Since then, public trust and attitude towards North Korean currency plummeted.
“They view it as both worthless in practical terms and also a source of danger,” Green said.
“Most of the sources that we at Daily NK speak to would not wish to use North Korean money if at all possible. They certainly wouldn’t store value in it over the medium to long term.”
Although some North Korean citizens of lower means or those who reside in-land may have to rely on inefficient North Korean currency for market transactions, an increasing number of citizens near the border and in Pyongyang have turned to “hard currencies” such as the Chinese yuan, Japanese yen, and U.S. dollar, which are more valuable and more consistent.
The reliance on foreign capital in North Korea, particularly the Chinese yuan (a phenomenon Green calls “yuanization”) isn’t purely an economic matter, but also has social and political ramifications.
Using “hard currencies,” Green said can “create space for people to behave autonomously.”

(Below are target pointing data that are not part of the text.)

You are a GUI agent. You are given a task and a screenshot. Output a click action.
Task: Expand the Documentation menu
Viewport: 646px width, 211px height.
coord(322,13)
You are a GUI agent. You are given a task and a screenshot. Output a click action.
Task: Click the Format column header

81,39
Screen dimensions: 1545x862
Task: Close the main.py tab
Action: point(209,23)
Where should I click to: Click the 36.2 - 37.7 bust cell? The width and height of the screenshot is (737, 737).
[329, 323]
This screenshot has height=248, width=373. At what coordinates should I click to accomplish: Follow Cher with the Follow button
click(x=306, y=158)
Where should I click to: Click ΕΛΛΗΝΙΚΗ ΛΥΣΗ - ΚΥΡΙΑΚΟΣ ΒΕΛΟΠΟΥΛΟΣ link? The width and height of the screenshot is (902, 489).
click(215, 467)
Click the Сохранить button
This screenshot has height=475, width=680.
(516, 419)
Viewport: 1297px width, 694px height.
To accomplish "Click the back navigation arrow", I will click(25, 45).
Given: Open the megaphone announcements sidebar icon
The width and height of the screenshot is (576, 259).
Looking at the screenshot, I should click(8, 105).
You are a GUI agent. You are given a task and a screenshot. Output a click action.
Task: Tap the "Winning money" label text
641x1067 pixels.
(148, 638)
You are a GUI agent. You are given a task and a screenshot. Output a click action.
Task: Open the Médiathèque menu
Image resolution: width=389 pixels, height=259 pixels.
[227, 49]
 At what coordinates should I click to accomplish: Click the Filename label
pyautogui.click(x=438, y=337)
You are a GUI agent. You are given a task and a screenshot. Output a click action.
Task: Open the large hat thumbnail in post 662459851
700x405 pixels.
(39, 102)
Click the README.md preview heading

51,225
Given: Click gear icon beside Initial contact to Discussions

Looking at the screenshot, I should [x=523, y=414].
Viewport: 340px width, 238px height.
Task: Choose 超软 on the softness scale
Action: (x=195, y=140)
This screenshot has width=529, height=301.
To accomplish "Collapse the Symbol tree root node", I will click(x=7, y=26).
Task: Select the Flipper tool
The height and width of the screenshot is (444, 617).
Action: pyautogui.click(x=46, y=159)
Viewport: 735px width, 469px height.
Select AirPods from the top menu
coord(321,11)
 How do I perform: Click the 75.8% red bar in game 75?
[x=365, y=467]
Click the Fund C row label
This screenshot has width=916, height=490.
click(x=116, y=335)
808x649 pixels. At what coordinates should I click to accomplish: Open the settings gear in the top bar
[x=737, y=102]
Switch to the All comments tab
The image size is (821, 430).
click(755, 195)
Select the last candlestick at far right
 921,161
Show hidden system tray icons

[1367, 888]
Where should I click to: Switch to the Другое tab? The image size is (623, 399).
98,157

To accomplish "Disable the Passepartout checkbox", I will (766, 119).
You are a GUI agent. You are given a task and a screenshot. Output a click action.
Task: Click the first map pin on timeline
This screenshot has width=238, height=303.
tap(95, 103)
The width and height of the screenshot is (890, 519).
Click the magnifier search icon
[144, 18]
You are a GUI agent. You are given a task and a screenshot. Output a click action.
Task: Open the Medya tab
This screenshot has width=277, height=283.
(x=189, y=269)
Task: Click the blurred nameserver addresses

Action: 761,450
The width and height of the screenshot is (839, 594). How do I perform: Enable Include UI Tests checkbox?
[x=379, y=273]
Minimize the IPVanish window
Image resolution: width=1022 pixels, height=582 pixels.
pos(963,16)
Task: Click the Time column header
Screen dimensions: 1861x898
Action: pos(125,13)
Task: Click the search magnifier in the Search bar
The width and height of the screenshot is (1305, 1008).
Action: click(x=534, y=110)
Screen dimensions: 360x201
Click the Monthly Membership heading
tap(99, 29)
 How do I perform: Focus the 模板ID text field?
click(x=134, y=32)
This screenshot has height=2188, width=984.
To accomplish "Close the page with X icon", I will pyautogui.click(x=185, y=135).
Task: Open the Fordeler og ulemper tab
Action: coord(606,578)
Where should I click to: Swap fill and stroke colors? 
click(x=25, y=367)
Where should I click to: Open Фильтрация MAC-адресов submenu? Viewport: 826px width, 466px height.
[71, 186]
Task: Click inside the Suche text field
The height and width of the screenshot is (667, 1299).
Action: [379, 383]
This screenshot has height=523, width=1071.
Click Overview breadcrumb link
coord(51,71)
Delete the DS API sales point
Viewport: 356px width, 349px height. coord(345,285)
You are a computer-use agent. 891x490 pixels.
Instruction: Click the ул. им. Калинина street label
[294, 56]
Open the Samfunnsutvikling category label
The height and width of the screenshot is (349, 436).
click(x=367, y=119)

“If one’s currency or one’s capacity to earn that currency is not entirely beholden to the state, it opens up new avenues of thought and exchange and interaction between people.
“There is also an inter-social schism problem here,” he said, alluding to the disparity between party members who carry wads of U.S. bills and non-party officials who cannot.
“There are social class elements to that, and it creates an element of who…matters and who doesn’t matter in society.”
RUNNING OUT OF OPTIONS
It seems that North Korea’s money troubles are far too deep for a standard fix. The possible remedy of revaluing the currency rate is out of the picture, due to the damages of the 2009 attempt.
Another possibility for the North Korean government is to set a “currency peg” to the Chinese RMB, but as Green pointed out, this is unlikely to happen because of the unfavorable political message it sends.
Rather, Green said, it will take change proven over time.
“A process of reform and opening where people began to see that the economy was changing rather than simply improving, and the way that it was being run is changing, over the course of decades, that might change people’s perceptions.”